TASK TO CARRY OUT: Find the line that contains "The height and width of the screenshot is (492, 1024).", then repeat it and each line after it to the end of the records, exactly.

Saved data entries
══════
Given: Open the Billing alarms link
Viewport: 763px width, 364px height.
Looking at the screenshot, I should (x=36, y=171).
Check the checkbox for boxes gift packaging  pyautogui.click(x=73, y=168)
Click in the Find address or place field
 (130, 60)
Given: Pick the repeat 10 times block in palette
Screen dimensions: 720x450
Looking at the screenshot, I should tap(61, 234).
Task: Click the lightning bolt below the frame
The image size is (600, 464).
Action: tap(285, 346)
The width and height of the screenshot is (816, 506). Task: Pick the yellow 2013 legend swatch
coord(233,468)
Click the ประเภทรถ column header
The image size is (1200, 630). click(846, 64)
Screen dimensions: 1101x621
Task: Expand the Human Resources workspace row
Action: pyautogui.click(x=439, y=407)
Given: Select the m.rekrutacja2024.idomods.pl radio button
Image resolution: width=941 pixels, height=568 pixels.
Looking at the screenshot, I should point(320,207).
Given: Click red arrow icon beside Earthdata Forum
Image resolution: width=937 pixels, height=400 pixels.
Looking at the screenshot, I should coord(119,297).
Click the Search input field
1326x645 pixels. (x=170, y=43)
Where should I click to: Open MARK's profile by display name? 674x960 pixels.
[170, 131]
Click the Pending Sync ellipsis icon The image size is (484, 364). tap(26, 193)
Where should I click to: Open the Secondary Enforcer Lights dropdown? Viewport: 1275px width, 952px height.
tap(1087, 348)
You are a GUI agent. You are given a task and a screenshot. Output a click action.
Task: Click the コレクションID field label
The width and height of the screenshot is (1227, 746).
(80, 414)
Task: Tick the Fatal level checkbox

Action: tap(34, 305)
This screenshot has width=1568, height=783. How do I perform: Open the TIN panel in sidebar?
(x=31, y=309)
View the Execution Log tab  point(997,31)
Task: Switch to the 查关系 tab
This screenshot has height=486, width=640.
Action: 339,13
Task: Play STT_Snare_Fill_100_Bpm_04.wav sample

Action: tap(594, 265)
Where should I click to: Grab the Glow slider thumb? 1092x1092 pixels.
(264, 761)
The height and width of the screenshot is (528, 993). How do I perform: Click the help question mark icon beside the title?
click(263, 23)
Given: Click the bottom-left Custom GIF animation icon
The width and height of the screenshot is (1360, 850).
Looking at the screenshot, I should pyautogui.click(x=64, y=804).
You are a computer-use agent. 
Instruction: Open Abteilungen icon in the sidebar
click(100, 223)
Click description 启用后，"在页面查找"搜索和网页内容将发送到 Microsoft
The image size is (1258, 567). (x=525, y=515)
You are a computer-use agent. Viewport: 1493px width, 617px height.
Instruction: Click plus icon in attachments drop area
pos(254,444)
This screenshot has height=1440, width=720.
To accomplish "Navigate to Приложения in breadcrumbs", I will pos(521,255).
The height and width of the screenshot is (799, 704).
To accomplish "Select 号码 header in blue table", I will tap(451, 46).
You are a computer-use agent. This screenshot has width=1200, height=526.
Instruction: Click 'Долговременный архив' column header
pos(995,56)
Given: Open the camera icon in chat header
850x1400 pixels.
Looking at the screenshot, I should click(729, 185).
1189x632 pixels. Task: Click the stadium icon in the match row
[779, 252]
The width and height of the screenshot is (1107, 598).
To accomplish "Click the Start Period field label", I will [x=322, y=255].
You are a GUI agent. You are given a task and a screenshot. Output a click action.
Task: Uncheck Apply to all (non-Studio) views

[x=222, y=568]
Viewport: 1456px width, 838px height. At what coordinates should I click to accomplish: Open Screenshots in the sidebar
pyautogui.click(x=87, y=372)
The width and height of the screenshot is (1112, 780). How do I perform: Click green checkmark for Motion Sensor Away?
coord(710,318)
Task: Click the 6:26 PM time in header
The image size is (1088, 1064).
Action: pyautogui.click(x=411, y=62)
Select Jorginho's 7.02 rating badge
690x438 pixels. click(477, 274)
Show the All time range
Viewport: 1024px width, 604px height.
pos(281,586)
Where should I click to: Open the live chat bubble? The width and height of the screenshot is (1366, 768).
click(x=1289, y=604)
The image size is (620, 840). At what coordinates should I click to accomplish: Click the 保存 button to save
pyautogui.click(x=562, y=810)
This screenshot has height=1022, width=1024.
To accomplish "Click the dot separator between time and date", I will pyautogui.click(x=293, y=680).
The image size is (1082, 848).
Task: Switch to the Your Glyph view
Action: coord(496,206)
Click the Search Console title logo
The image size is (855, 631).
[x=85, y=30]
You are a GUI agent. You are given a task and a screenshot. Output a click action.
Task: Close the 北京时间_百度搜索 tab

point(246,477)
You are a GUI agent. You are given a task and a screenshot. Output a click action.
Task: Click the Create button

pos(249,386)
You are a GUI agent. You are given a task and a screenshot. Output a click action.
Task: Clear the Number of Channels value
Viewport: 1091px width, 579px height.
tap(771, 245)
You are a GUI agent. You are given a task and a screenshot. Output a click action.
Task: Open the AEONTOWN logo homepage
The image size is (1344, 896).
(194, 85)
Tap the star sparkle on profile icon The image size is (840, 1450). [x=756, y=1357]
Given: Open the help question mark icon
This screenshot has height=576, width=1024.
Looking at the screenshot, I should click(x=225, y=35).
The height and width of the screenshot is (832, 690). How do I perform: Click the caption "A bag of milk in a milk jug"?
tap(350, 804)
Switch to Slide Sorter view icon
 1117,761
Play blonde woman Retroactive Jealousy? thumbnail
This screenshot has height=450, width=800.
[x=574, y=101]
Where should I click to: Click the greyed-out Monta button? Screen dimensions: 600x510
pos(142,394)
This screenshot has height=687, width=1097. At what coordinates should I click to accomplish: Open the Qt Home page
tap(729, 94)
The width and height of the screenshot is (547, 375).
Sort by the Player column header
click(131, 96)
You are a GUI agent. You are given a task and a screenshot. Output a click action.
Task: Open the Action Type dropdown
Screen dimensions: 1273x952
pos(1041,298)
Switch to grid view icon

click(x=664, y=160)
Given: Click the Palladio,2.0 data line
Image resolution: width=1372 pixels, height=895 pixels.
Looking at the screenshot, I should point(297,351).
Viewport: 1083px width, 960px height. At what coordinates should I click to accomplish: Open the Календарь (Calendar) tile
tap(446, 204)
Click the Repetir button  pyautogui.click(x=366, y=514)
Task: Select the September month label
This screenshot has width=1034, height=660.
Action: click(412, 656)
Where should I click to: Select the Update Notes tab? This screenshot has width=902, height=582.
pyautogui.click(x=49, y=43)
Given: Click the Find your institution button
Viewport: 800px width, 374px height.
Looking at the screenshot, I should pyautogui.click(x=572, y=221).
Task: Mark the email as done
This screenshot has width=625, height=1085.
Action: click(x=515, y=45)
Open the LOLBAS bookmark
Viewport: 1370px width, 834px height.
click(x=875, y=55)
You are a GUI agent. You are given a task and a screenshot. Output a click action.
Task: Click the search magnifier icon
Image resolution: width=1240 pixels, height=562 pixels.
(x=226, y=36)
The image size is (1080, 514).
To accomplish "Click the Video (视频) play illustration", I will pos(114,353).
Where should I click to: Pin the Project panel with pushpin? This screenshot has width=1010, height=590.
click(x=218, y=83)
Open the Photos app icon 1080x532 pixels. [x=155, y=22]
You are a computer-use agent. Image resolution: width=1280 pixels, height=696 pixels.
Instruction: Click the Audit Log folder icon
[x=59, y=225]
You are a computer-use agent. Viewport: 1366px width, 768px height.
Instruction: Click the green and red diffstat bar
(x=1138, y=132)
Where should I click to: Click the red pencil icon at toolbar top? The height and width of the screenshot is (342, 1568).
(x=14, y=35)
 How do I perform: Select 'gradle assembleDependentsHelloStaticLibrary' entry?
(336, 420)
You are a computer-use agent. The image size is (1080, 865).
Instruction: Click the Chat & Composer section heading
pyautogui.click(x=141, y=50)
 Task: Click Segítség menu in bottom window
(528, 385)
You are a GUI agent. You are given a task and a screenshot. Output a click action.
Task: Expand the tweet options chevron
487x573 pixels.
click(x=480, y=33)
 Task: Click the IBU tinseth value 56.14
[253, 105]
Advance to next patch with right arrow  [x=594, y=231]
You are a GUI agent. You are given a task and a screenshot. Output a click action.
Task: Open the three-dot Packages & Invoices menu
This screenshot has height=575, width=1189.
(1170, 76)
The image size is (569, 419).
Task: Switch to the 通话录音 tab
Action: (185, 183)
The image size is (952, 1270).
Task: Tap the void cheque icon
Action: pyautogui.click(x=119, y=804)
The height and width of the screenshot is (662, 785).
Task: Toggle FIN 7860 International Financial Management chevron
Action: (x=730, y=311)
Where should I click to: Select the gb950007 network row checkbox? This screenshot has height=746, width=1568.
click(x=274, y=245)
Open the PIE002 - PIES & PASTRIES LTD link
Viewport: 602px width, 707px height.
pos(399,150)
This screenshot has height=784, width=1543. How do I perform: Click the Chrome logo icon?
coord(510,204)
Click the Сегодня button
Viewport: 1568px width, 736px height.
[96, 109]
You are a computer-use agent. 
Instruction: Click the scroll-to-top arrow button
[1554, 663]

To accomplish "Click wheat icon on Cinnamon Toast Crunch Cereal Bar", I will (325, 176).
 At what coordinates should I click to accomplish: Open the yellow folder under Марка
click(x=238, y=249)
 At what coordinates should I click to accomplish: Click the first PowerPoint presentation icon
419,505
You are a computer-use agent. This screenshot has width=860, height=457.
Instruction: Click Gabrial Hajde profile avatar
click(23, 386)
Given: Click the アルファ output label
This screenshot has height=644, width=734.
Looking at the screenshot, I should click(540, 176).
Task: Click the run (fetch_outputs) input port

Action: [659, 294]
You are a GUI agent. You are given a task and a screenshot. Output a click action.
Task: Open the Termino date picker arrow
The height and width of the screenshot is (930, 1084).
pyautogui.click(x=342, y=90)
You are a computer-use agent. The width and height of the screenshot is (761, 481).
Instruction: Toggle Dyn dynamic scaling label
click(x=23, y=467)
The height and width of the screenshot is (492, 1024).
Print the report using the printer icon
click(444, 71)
══════
ANSWER BOX:
The height and width of the screenshot is (492, 1024).
Print the report using the printer icon
click(444, 71)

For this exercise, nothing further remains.